Repeated exposure to psychological or environmental stressors leads to an elevated risk of psychiatric disorders such as depression (Duman et al., 2016; Moylan et al., 2013; Wohleb et al., 2016a; Zhuo, 2017). Major depressive disorder (MDD), which has a lifetime prevalence of 17% in the United States (Kessler et al., 2005), is among the leading contributors to the global burden of disease (Whiteford et al., 2013). The currently available pharmacotherapies for depression are associated with limited therapeutic efficacy and a delayed response onset of weeks to months (Gaynes et al., 2009). Although intense research efforts during the past decades have yielded in-depth insights into the molecular mechanisms of depression (Gerhard et al., 2016; Harmer et al., 2017; Wohleb et al., 2016a), the field of antidepressant research has had little success in the development of next-generation and faster-acting antidepressants. These intractable issues highlight the need for more efficacious and rapid-acting medications to alleviate MDD.

The midbrain periaqueductal gray (PAG) has been considered a critical nucleus of the circuitry that participates in stress-induced responses such as depression-like behavior and antinociception. (Ho et al., 2018; Johnson et al., 2016; Lau and Vaughan, 2014; Vaughan, 2006; Wang et al., 2016). A previous study demonstrated that the PAG controlling the emotional coping responses to different stressors comprises distinct subregions (Paredes et al., 2000). It has been widely accepted that the PAG contributes to processing many aspects of emotional responses to organismal stress with preferential activation of a specific PAG subregion reflecting the type of emotional coping reaction triggered and whether the stressor is physical or psychological (Keay and Bandler, 2001). The dorsolateral PAG (dlPAG) has been shown to participate in both acute and chronic stress-induced maladaptive responses (De Oliveira et al., 2001). However, the role of the ventrolateral periaqueductal gray (vlPAG) contributing to stress-induced maladaptive behavior is largely unclear. Recently, the vlPAG, a novel brain region governing stress-induced depression-like behavior, has been demonstrated to regulate behavioral despair and anhedonia (Ho et al., 2018; Johnson et al., 2016). A previous study reported that depression-like behaviors were neutralized by knockdown of the galanin receptor 1 in the ventral periaqueductal gray, demonstrating the crucial role of the ventral periaqueductal gray in chronic stress-induced depression-like behavior (Wang et al., 2016). Recently, we found that diminished glutamatergic transmission in the vlPAG contributes to the development of chronic stress-elicited depression-like behavior (Ho et al., 2018). The vlPAG is thus an important location for stress-associated depression-like behavior and for studying its underlying cellular and molecular mechanisms.

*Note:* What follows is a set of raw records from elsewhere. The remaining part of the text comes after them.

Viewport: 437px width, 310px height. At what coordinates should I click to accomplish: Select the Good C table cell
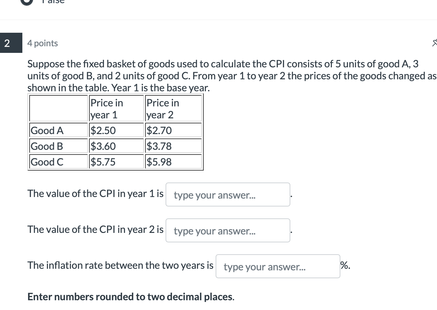click(x=47, y=161)
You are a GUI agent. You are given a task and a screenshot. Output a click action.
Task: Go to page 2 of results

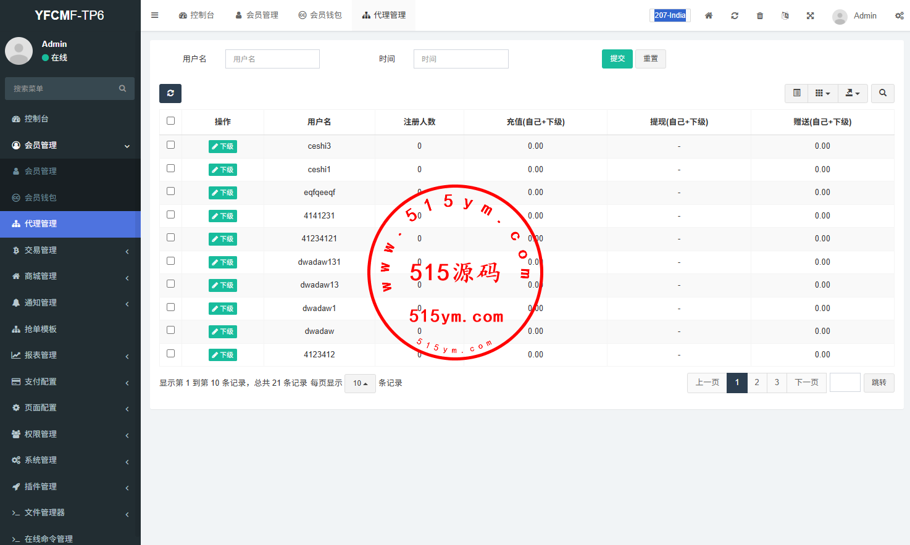click(757, 383)
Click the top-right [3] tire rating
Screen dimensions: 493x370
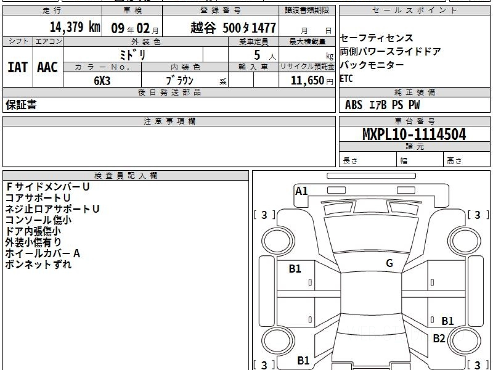point(477,215)
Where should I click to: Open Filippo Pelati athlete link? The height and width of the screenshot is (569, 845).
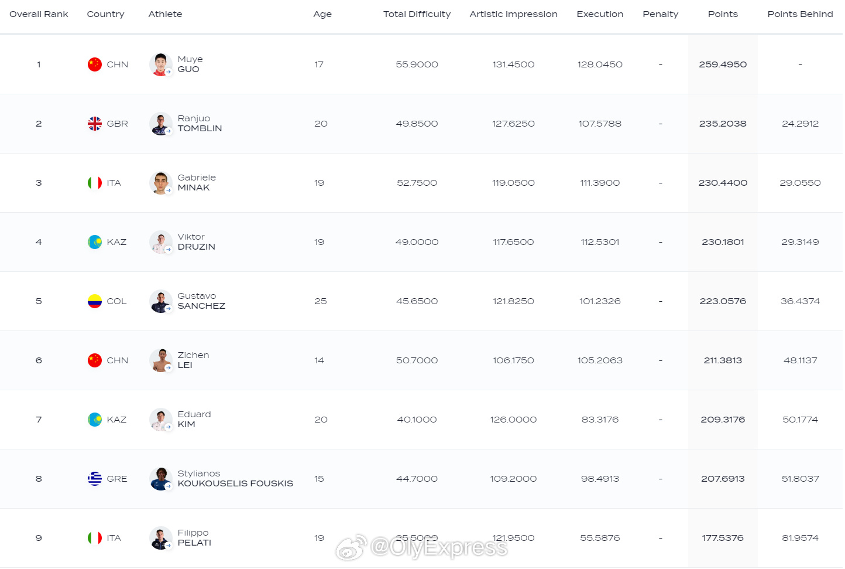click(194, 538)
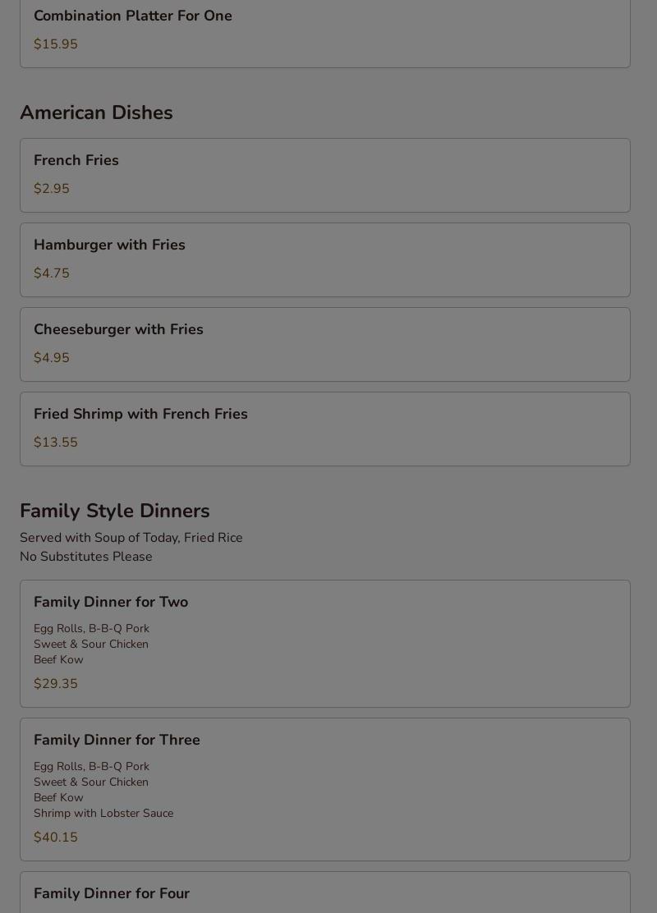Click the $13.55 fried shrimp price
This screenshot has width=657, height=913.
56,443
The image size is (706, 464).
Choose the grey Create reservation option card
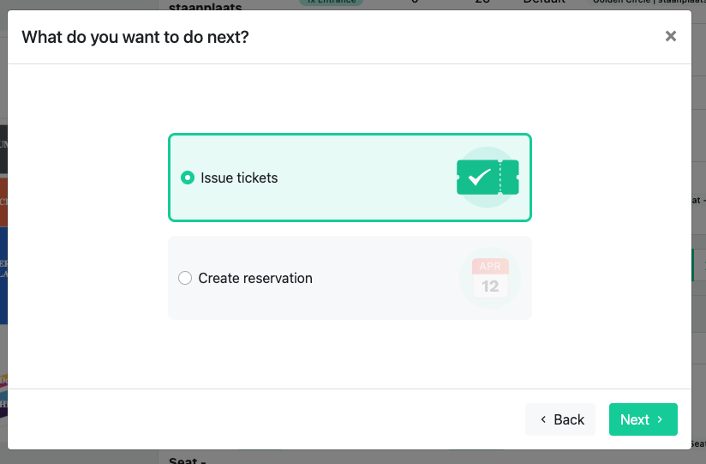(x=350, y=278)
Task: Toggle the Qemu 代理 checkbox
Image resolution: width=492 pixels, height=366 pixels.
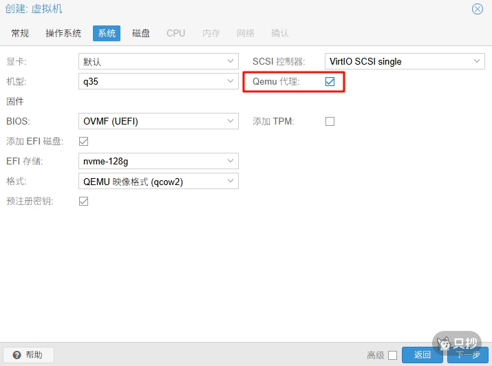Action: 330,82
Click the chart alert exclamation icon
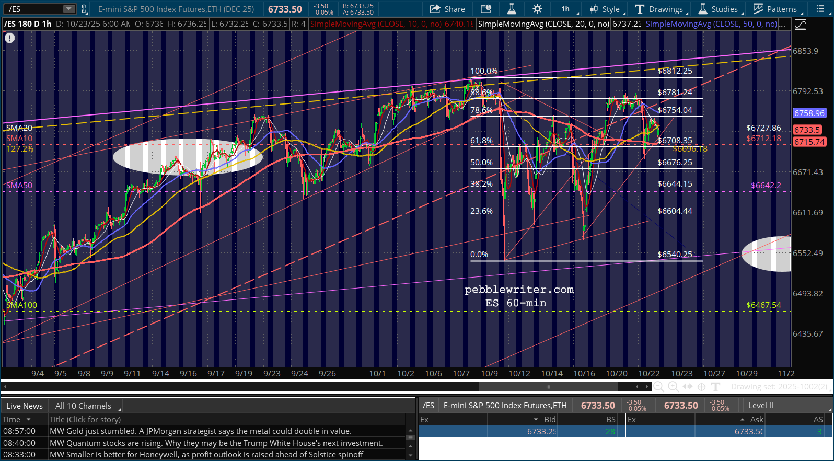This screenshot has width=834, height=461. click(x=9, y=38)
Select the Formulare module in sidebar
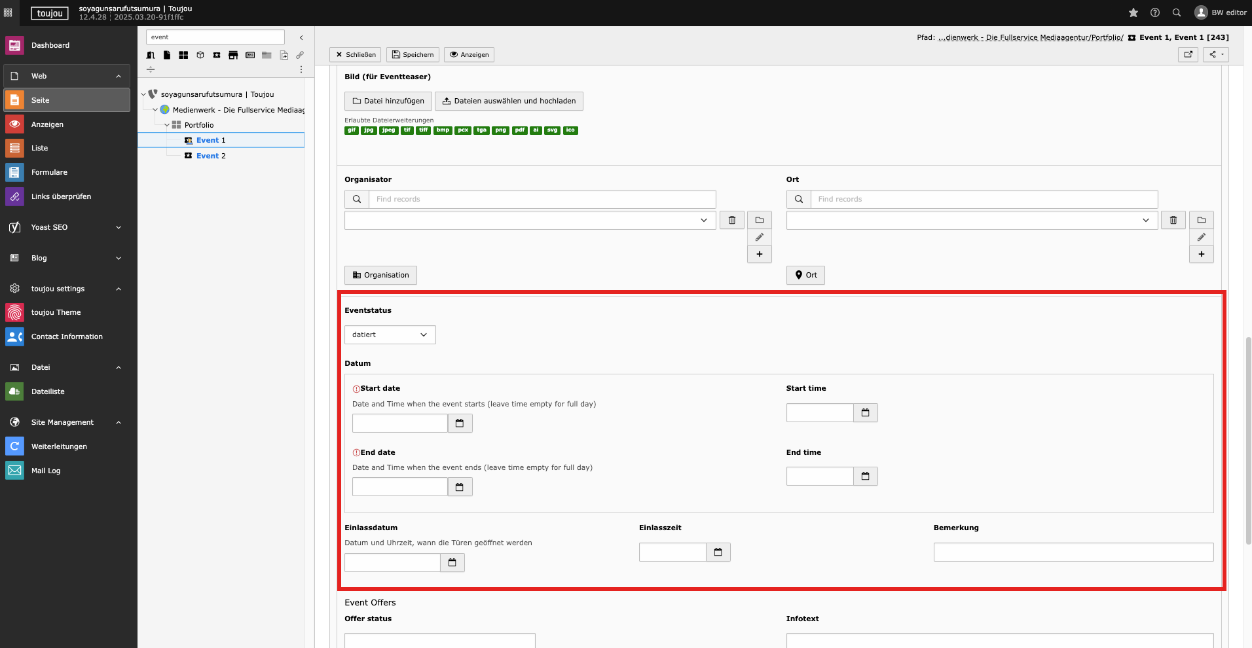Screen dimensions: 1252x648 (x=49, y=172)
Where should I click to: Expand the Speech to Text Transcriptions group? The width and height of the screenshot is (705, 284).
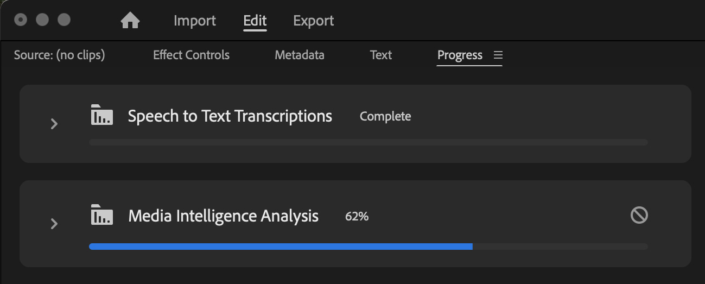coord(54,124)
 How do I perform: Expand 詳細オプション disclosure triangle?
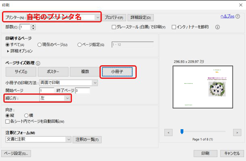(x=8, y=51)
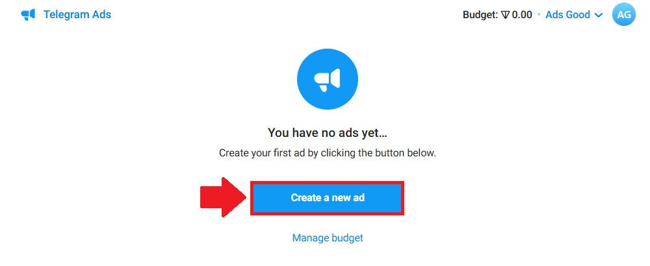Click the You have no ads yet heading

328,133
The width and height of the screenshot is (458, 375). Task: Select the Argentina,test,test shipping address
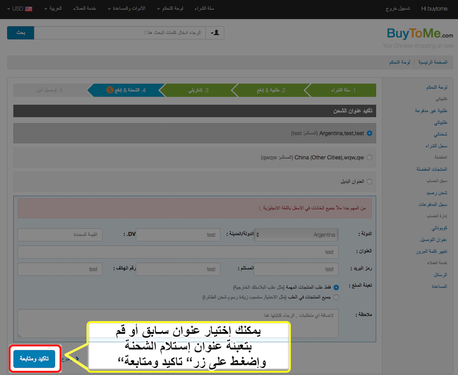pyautogui.click(x=369, y=133)
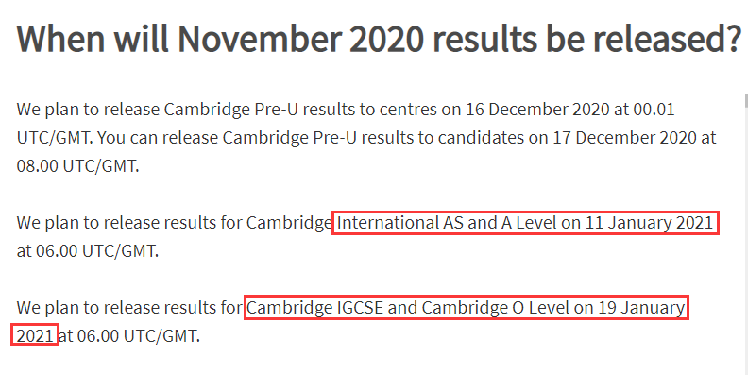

The currently available pharmacotherapies provide some symptom relief for patients with depression, but these medications have significant limitations, including onset time lag and low efficacy (Duman et al., 2016; Gerhard et al., 2016). Thus, more rapid-acting and efficacious antidepressants are sorely needed (Abdallah, 2017). A previous study reported that ketamine rapidly improves depressive symptoms within 72 h after administration in patients with MDD (Berman et al., 2000). Zarate and colleagues found that the levels of a ketamine metabolite, (2R,6R)-hydroxynorketamine (2R,6R-HNK), were consistently high in patients with MDD after ketamine infusion (Zarate et al., 2012). Interestingly, a recent study demonstrated that systemic application of (2R,6R)-HNK exerted rapid antidepressant behavioral actions within 24 h through enhancement of α-amino-3-hydroxy-5-methyl-4-isoxazolepropionic acid (AMPA) receptor function and expression in hippocampal synapses (Zanos et al., 2016). Previously, we found that chronic stress-induced depression-like behavior was attributed to the hypofunction of glutamatergic transmission in the vlPAG (Ho et al., 2018). Therefore, in the current study, we sought to investigate whether the ketamine metabolite (2R,6R)-HNK rescues chronic stress-induced depression-like behavior via increasing glutamatergic transmission in the vlPAG, and we explored its underlying mechanisms.